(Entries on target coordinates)
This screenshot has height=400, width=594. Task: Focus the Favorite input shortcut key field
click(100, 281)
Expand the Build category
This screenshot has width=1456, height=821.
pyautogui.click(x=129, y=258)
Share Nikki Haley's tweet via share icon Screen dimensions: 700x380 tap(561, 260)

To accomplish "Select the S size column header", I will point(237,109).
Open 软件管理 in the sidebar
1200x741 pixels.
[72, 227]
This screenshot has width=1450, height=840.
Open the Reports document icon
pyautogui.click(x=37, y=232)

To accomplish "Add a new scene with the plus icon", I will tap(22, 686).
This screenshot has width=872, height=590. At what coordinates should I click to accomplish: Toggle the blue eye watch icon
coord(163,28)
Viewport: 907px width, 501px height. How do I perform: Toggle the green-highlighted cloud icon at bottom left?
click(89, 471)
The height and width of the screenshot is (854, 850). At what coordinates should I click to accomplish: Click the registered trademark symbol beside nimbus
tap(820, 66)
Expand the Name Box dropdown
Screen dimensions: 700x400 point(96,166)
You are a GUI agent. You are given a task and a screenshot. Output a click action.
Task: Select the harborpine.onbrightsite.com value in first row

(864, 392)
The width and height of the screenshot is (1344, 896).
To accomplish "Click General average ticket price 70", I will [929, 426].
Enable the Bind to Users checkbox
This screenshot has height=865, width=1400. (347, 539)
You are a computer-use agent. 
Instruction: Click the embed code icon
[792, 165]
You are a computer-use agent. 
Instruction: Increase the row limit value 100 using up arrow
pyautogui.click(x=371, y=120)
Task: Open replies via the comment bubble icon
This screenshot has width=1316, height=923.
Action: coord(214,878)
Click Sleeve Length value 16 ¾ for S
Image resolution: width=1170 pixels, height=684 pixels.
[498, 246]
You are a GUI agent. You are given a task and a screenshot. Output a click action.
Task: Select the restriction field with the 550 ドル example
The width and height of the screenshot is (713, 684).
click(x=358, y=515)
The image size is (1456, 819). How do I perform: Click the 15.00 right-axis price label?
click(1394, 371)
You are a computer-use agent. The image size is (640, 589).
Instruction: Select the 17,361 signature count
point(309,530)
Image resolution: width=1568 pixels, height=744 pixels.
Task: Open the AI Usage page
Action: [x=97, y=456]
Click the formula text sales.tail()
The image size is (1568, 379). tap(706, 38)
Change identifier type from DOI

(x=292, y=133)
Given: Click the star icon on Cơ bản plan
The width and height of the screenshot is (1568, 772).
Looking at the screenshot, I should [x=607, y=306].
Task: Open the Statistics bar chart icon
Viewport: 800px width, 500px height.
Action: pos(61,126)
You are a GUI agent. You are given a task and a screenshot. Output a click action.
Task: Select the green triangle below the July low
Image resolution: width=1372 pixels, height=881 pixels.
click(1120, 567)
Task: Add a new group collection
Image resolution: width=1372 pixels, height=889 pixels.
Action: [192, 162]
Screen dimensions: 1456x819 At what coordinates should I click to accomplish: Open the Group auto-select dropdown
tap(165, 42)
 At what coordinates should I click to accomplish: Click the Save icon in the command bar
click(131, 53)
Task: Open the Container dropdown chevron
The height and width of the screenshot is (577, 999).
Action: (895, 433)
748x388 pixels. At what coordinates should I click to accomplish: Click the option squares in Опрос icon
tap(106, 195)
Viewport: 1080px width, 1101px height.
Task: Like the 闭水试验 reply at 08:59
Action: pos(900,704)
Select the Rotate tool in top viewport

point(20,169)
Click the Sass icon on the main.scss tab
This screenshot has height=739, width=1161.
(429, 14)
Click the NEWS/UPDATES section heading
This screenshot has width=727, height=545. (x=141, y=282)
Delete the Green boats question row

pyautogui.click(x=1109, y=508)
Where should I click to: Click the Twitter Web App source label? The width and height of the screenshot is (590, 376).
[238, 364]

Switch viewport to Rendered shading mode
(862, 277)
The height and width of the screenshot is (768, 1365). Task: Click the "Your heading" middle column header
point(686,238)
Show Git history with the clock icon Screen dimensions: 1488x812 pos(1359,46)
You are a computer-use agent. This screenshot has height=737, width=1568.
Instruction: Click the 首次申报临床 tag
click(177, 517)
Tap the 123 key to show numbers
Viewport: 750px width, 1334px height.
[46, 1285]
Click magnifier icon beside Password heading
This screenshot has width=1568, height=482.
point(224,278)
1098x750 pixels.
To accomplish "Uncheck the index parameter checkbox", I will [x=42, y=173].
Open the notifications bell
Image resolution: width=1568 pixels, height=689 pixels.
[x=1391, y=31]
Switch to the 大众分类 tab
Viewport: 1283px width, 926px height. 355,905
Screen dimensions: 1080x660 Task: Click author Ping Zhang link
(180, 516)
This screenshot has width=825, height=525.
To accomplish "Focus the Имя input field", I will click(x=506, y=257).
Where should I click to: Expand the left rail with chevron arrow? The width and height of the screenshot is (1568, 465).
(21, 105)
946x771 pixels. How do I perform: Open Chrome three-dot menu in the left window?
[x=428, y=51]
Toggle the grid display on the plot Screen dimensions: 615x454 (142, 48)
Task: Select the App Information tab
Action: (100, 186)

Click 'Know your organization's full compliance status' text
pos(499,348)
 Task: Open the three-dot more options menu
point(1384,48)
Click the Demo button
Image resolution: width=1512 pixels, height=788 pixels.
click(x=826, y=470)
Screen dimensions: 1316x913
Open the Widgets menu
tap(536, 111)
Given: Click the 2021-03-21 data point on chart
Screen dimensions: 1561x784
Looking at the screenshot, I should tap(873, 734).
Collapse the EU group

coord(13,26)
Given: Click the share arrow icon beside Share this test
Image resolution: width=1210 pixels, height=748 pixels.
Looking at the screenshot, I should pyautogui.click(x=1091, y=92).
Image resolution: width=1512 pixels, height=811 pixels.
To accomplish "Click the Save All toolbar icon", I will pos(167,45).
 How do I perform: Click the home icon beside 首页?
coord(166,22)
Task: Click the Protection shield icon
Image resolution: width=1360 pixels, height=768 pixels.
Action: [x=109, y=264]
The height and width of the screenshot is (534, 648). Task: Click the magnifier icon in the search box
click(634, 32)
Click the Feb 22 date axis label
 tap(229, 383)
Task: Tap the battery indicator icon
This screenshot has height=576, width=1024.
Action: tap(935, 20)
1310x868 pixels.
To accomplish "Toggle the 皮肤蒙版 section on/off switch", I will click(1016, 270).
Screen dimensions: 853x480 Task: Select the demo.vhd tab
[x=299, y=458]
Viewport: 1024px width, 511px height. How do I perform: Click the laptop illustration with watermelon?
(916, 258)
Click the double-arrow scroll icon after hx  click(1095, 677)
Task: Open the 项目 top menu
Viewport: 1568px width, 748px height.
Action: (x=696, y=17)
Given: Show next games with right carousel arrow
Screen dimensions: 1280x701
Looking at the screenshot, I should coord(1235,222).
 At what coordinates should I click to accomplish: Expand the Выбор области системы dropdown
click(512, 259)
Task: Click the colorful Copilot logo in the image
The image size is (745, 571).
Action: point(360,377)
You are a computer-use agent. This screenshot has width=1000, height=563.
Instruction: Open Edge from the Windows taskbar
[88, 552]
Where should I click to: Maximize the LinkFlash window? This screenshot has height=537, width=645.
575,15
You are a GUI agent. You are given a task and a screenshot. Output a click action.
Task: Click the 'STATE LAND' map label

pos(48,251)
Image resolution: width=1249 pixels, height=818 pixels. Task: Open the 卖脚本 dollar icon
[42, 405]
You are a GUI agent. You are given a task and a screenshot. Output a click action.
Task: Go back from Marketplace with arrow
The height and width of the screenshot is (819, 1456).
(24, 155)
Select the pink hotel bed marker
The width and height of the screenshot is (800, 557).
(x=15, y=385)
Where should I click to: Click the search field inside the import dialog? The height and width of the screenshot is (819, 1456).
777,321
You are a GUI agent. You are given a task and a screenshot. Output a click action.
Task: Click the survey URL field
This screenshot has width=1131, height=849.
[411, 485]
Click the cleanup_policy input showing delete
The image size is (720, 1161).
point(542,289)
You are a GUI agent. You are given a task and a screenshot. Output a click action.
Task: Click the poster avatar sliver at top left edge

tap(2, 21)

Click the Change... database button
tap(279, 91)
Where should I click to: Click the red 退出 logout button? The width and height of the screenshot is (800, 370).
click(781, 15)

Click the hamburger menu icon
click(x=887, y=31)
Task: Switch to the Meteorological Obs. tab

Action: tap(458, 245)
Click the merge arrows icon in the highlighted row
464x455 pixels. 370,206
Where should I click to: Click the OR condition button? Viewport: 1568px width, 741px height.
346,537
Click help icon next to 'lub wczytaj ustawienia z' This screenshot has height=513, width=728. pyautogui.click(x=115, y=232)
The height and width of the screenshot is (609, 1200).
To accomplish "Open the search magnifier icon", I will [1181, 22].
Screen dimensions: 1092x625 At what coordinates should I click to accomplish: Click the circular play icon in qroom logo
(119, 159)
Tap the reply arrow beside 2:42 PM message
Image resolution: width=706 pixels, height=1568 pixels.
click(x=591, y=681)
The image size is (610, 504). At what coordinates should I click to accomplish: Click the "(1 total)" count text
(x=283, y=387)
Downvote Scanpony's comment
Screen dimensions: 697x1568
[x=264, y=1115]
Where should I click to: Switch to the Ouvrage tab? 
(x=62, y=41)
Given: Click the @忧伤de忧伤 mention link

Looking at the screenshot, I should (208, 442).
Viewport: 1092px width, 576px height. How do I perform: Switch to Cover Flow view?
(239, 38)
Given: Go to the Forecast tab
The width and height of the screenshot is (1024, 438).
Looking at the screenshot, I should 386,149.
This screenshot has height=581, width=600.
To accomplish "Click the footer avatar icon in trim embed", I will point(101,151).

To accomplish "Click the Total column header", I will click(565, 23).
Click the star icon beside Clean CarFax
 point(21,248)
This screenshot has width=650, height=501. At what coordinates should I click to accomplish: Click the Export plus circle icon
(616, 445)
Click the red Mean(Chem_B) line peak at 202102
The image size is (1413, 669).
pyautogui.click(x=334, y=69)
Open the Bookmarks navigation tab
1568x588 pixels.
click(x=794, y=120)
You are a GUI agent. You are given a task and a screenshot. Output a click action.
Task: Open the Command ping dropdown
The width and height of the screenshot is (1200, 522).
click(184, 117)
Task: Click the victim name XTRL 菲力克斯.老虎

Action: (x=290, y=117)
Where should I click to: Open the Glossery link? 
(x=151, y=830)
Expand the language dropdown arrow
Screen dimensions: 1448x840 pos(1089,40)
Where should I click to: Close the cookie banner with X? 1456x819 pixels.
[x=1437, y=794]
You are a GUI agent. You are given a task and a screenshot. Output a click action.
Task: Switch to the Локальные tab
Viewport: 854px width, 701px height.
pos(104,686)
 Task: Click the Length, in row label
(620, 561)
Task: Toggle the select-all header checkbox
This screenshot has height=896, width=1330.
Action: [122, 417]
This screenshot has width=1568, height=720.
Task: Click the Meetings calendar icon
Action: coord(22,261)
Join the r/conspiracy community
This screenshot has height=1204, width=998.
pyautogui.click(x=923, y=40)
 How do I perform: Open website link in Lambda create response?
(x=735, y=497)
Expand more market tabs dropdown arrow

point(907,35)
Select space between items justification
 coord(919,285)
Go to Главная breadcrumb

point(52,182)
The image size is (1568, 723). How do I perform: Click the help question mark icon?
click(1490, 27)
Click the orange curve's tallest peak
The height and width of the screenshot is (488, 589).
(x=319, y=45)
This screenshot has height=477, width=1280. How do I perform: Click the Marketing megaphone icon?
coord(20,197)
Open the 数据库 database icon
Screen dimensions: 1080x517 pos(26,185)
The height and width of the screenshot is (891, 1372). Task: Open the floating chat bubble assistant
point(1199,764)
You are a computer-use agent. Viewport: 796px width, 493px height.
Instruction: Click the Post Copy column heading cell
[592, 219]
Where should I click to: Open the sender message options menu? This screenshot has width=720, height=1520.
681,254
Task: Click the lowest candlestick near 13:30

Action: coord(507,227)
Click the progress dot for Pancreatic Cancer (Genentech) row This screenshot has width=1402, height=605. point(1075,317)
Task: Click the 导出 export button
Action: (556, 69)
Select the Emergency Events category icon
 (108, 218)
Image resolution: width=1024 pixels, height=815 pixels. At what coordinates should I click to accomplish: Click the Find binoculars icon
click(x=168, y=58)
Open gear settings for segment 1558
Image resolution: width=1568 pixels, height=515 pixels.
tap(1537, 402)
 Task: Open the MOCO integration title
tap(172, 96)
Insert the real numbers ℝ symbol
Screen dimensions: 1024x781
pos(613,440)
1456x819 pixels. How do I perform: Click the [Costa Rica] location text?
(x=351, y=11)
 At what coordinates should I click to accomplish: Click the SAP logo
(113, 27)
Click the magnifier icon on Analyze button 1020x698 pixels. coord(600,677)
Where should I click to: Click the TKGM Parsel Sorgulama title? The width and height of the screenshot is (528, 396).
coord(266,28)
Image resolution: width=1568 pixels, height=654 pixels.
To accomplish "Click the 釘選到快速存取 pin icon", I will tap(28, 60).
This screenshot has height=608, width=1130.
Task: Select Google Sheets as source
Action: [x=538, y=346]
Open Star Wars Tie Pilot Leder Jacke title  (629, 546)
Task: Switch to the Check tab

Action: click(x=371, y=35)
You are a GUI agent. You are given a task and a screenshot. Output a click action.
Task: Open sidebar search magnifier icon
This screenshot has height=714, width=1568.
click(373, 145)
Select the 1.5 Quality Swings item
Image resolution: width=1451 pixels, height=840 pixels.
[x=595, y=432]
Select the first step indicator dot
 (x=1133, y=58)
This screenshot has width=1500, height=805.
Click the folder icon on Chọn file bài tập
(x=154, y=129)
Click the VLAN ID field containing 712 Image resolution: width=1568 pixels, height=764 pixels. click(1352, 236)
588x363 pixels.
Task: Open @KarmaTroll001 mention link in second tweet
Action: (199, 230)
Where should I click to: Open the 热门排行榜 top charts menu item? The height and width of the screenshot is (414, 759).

Problem description
Recast the part of the material that opens with the line containing "Given: Click the star icon on Cơ bản plan" and closes with the line containing "Action: [192, 162]" as a Markdown table with the columns Row and Line. Give each line a row number, and leave out any blank lines.

Written solution
| Row | Line |
|---|---|
| 1 | Given: Click the star icon on Cơ bản plan |
| 2 | The width and height of the screenshot is (1568, 772). |
| 3 | Looking at the screenshot, I should [x=607, y=306]. |
| 4 | Task: Open the Statistics bar chart icon |
| 5 | Viewport: 800px width, 500px height. |
| 6 | Action: pos(61,126) |
| 7 | You are a GUI agent. You are given a task and a screenshot. Output a click action. |
| 8 | Task: Select the green triangle below the July low |
| 9 | Image resolution: width=1372 pixels, height=881 pixels. |
| 10 | click(1120, 567) |
| 11 | Task: Add a new group collection |
| 12 | Image resolution: width=1372 pixels, height=889 pixels. |
| 13 | Action: [192, 162] |